A última aparição pública do Pantera Negra - alcunha que lhe foi atribuída por um jornalista inglês, em alusão ao seu estilo felino a jogar - ocorrera a 18 de dezembro de 2013 no lançamento do livro do antigo companheiro António Simões e, apesar do ar cansado que aparentava, a sua morte acabou por apanhar o mundo de surpresa.
"Devia ter sido operado para meter um bypass, mas não quis", lamentava, em jeito de justificação, o Sr. Luís da Tia Matilde, empregado há 40 anos do restaurante onde Eusébio ia almoçar quase todos os dias. Ainda no dia anterior, King - outra das suas alcunhas - lá estivera, com a esposa Flora, na mesa do costume, até às 17h00, distribuindo autógrafos, posando para as fotografias e pegando nos miúdos ao colo.
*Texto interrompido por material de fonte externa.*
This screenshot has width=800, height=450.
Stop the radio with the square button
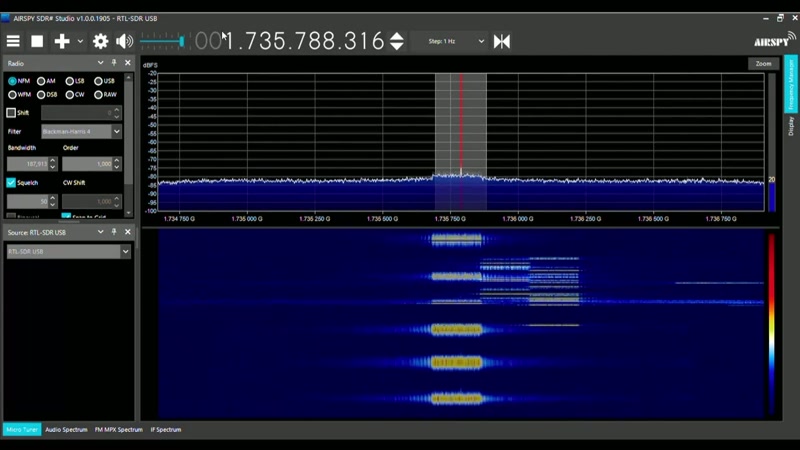37,41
"Parecia que estava a adivinhar", comentou o empregado, já amigo, da famosa adega junto ao apeadeiro do Rego, no centro de Lisboa, enquanto olhava um adepto que acabara de atar um cachecol do Sporting ao braço esquerdo do antigo jogador.
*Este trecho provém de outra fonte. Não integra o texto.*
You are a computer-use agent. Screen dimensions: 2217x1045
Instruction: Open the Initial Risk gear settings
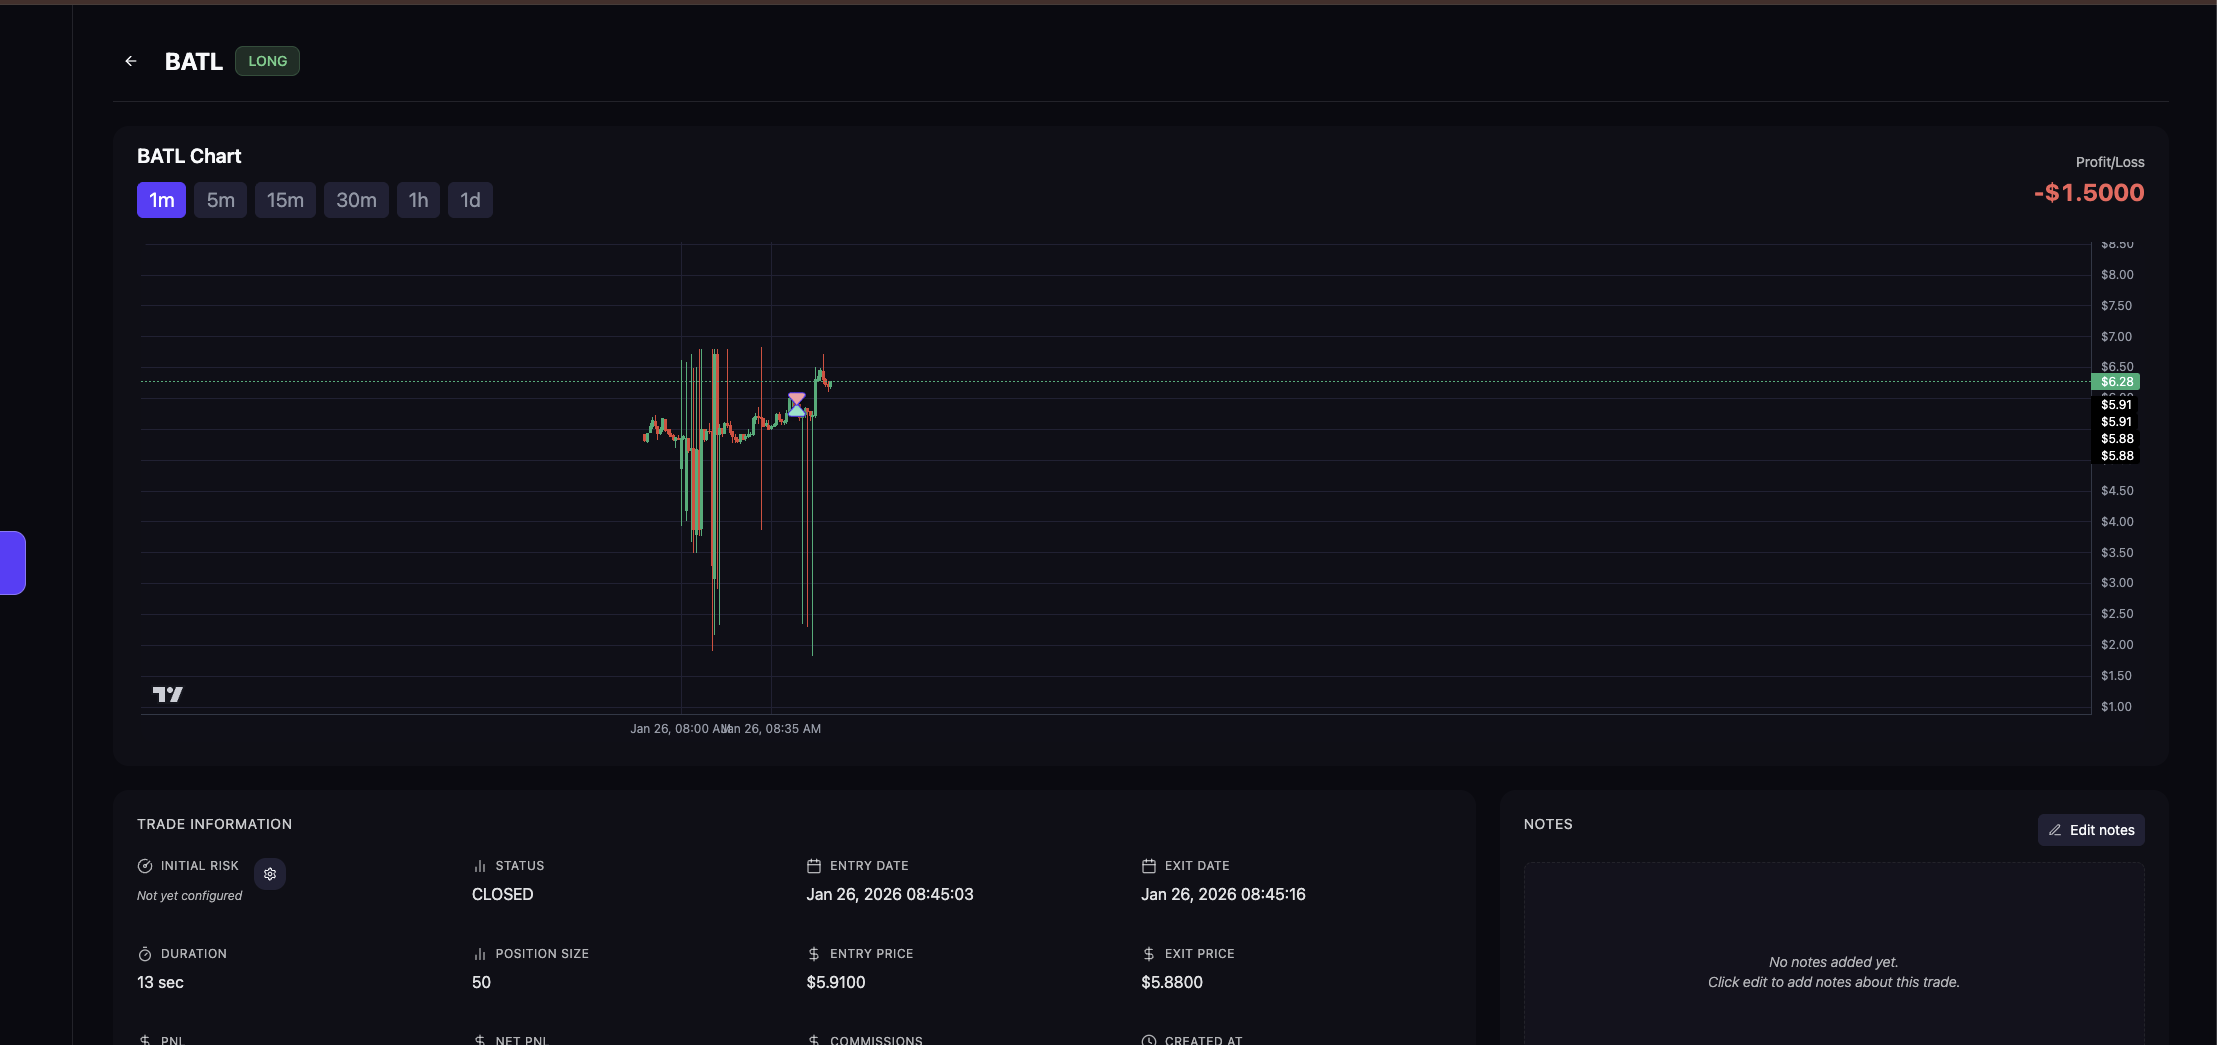click(x=270, y=874)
"Eusébio é de todos. Como o pai", comentara o rival do outro lado da Segunda Circular numa homenagem que, desde manhã cedo, começou a ser feita em redor da estátua que, não nem há um mês, ficou sem bola para trabalhos de restauro. Curiosamente, este monumento - que foi ontem transformado num santuário - foi mandado fazer entre 1987 e 1989 por Vítor Baptista, um benfiquista açoriano radicado nos EUA, de que Eusébio e o então presidente João Santos desconfiaram quando lhes apareceu com a ideia de uma estátua de bronze para colocar na Luz.
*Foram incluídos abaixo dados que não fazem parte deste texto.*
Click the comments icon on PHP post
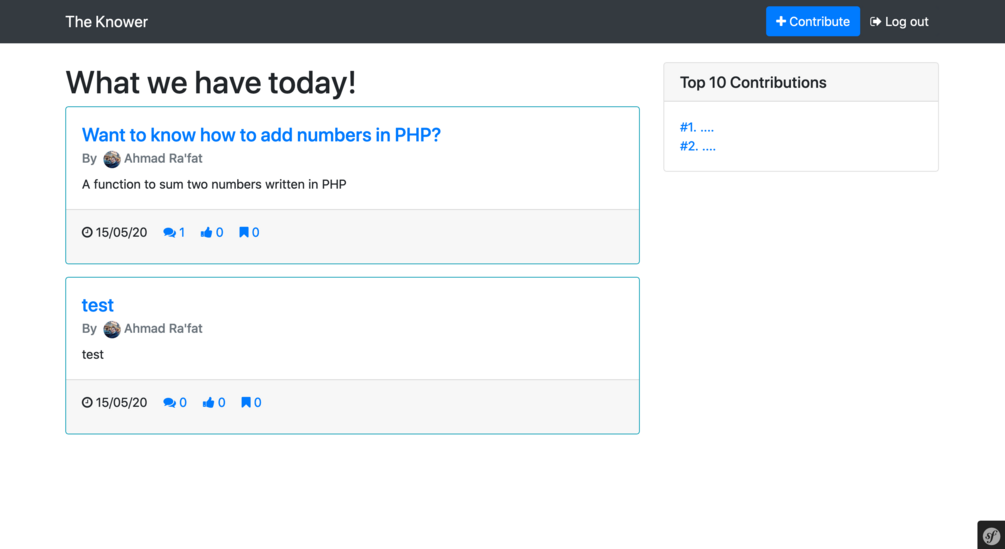The height and width of the screenshot is (549, 1005). (169, 233)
Os joelhos do campeão europeu pelo Benfica, em 1962, davam problemas desde os tempos de goleador e isso já não era novidade, Nos últimos anos, inclusive, começou a aparecer publicamente a andar com uma canadiana ou mesmo de cadeira de rodas. Em 2007 soou o primeiro grande alarme sobre outros problemas de saúde. Eusébio sofria de aterosclerose e tinha tendência para níveis elevados de colesterol, apresentando ainda sintomas de hipertensão. Em 2007 foi operado à artéria carótida esquerda, para prevenir um eventual AVC, mas voltou a estar hospitalizado mais quatro vezes em 2011 e 2012.
No próximo dia 25 de janeiro, o antigo goleador, nascido em Moçambique, faria 72 anos de idade, coincidentemente no mesmo dia em que, há precisamente dez anos, o Benfica viveu o grande drama da morte súbita de Miklos Fehér. A estátua do avançado húngaro, logo que se passa a porta 18, "viu" ontem a grande homenagem feita ao Rei.